TASK TO COMPLETE.
Lines from the line with "Click the 查询" to the line with "Task: Click the bus" in the entries below, and only those, must be output exactly, with both ends included.
----- DATA RECORDS
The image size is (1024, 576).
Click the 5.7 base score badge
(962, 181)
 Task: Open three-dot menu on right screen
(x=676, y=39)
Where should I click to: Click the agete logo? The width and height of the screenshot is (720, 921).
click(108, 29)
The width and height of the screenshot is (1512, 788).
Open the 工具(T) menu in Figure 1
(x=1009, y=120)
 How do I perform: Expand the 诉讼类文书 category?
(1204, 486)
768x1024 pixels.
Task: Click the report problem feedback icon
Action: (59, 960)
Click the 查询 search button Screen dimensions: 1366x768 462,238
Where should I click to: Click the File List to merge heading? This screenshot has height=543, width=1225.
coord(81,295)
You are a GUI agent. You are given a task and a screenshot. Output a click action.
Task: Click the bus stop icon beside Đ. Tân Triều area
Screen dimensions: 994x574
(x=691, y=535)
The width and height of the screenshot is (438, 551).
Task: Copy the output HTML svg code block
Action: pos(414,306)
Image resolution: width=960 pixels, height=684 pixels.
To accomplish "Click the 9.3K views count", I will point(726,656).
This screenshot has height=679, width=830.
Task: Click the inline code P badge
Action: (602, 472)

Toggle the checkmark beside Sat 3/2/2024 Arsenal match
----------
SOLUTION TO THE PROBLEM.
Click the 查询 search button Screen dimensions: 1366x768 462,238
Where should I click to: Click the File List to merge heading? This screenshot has height=543, width=1225.
coord(81,295)
You are a GUI agent. You are given a task and a screenshot. Output a click action.
Task: Click the bus stop icon beside Đ. Tân Triều area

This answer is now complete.